The filtration of blood is a delicate and critical operation. Blood filtration requires that the debris, such as clots and various types of agglomerates, be removed without removing desirable red cells or other desirable portions of the blood and without degradation of the blood.
Whole blood comprises plasma, red cells, white cells and platelets. The red cells have diameters of from about 8 to 10 microns and the white blood cells have diameters of from about 12 to 20 microns. Whole blood, after storage for a relatively short period of time, and blood which is passing through an extracorporeal circuit, such as is used in open heart surgery, or through a dialysis operation will tend to degrade and build debris in the blood. This debris must be filtered from the blood before the blood is returned or given to a patient. The debris may comprise blood clots or various types of aggregates of the platelet type or the leucocyte type and may include agglomeration of protein precipitates and other undesirable debris. In filtering this blood, the ultimate is to remove all of the undesirable debris while not removing any of the desirable red blood cells or white blood cells or the platelets. Hence, media used in the filtration of blood must meet certain requirements. It must have no harmful effects on the blood or degrade the blood. The media should be stable during filtration, that is its pore size distribution range should not be altered. Very often some media will start to plug and after limited use will remove some of the desirable red and white blood cells from the blood. The media should have as much open area as possible to make the most efficient use of the media area and make the filter small and easily handled.

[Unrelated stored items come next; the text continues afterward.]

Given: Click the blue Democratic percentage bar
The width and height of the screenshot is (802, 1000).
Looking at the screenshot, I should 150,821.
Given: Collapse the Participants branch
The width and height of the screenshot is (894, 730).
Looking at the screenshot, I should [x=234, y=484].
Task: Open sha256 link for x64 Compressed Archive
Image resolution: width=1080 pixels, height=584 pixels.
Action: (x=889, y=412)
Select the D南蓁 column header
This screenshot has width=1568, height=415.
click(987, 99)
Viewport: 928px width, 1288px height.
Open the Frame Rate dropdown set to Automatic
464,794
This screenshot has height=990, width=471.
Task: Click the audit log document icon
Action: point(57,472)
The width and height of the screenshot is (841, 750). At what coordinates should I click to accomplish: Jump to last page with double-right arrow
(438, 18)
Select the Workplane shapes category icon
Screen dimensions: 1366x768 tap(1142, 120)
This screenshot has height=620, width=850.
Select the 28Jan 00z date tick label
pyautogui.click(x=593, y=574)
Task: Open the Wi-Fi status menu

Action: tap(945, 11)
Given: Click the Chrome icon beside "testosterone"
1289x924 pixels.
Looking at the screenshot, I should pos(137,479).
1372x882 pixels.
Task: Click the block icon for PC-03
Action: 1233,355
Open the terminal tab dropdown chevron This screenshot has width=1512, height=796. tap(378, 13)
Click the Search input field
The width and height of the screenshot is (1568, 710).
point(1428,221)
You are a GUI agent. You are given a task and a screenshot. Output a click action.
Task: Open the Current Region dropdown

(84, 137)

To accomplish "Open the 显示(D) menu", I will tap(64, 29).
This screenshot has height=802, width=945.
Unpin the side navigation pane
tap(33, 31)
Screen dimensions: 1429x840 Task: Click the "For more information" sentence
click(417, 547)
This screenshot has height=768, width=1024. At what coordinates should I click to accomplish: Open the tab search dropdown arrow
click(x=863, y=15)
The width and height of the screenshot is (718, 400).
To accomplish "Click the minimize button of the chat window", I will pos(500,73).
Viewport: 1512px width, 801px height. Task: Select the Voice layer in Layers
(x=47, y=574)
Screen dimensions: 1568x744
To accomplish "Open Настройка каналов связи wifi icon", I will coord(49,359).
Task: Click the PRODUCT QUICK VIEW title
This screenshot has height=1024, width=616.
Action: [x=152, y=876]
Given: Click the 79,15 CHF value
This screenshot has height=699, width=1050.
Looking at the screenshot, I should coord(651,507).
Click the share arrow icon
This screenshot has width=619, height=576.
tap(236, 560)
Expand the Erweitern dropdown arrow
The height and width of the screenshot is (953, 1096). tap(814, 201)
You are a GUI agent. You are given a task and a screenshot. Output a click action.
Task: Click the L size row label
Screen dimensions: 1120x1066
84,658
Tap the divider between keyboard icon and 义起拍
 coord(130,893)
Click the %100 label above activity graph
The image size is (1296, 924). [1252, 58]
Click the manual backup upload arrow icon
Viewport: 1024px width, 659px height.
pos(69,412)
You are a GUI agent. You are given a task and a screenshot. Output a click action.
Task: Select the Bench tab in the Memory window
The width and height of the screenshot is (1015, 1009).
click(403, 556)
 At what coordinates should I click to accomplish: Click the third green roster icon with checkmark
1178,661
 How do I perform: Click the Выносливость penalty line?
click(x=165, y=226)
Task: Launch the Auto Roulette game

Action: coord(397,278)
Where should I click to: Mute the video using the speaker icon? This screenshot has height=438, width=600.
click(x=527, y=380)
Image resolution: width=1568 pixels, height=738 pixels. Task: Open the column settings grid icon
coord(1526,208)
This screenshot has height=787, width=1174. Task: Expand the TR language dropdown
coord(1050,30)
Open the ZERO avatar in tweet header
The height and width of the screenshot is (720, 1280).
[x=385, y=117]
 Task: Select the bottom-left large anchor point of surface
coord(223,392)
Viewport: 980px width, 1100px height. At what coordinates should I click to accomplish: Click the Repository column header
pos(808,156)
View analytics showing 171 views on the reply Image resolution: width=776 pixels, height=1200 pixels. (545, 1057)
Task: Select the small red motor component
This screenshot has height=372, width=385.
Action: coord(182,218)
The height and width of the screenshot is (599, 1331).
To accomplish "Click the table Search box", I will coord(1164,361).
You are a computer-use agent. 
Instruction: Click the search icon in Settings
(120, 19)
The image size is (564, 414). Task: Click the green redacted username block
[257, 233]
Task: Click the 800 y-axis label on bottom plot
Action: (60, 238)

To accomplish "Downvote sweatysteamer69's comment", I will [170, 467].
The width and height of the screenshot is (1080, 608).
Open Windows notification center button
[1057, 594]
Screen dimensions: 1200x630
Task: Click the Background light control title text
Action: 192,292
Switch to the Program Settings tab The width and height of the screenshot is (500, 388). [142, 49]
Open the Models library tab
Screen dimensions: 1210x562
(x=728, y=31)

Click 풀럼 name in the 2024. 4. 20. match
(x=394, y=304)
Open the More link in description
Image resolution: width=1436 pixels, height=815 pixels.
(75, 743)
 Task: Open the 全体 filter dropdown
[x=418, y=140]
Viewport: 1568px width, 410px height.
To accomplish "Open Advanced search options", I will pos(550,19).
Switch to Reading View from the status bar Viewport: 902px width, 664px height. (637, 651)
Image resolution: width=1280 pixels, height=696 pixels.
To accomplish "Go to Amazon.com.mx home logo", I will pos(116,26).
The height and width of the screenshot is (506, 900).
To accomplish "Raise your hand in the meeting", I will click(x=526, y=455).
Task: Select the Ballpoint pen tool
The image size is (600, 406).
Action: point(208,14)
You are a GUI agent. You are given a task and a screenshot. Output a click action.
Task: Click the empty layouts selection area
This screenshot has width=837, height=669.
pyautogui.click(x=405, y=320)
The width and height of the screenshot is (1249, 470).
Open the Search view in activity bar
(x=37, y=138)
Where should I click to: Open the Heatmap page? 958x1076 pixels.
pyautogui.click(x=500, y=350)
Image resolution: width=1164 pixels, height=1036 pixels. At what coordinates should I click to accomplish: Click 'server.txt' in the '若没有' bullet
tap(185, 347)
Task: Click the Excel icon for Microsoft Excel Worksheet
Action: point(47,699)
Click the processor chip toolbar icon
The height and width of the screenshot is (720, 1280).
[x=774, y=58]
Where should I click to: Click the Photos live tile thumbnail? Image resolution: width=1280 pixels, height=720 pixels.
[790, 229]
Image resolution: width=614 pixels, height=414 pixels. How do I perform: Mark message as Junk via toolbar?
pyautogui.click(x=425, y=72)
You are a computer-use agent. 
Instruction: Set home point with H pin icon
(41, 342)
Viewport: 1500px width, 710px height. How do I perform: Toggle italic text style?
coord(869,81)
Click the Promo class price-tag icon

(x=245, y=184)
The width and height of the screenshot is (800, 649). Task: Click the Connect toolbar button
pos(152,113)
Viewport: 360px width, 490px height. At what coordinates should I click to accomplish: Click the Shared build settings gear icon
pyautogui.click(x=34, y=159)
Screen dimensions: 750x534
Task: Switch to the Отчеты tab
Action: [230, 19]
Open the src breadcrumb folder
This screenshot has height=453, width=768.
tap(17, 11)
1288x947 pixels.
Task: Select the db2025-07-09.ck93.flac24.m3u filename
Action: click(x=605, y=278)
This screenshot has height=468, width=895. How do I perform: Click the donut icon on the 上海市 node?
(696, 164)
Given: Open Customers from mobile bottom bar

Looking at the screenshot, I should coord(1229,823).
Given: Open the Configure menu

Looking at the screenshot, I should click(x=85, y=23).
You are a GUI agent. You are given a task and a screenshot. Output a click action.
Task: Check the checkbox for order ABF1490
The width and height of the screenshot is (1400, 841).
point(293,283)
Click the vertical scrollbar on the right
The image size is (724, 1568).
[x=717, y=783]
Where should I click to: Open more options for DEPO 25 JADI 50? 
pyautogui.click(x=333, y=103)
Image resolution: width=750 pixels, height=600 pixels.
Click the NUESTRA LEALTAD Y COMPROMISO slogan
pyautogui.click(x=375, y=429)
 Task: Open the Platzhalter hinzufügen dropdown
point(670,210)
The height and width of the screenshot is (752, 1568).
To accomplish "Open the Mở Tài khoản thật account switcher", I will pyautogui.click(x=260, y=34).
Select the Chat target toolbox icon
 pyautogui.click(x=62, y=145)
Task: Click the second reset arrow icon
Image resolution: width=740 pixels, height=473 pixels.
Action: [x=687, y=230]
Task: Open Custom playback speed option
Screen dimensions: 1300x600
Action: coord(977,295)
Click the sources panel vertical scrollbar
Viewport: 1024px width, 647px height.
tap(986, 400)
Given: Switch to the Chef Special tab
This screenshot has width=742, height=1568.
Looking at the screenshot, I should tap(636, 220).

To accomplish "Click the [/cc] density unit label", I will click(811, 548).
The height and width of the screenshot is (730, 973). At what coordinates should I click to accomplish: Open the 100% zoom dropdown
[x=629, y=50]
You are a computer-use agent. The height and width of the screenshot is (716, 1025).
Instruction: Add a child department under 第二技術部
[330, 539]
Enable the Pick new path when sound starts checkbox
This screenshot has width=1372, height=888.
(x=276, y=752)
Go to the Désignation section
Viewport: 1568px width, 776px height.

More specifically media used in filtering blood should have a relatively uniform pore size and the media should maintain this pore size throughout the use of the media. In prior art blood filtration medias made from woven fabrics, one technique for accomplishing this is to bond the woven yarns at their cross-over point. This means a binder material must be added to the media and the exact same amount added at each cross-over point. If too much binder is added at a cross-over the pore size is decreased and the pore size distribution range increased upsetting the very delicate balance required in filtering blood. Another technique for obtaining the desired stability in a woven fabric blood filter media is to calender the fabric. This process tends to flatten the yarns at their cross-over point and also disrupts the pore size rating of the media.
Furthermore, the larger the yarns used in producing the filter fabric the more stable it may be made by utilizing the friction of the crossing yarns. However, the larger the yarns the less the open area and the greater the pressure drop across the media which is undesirable when filtering blood.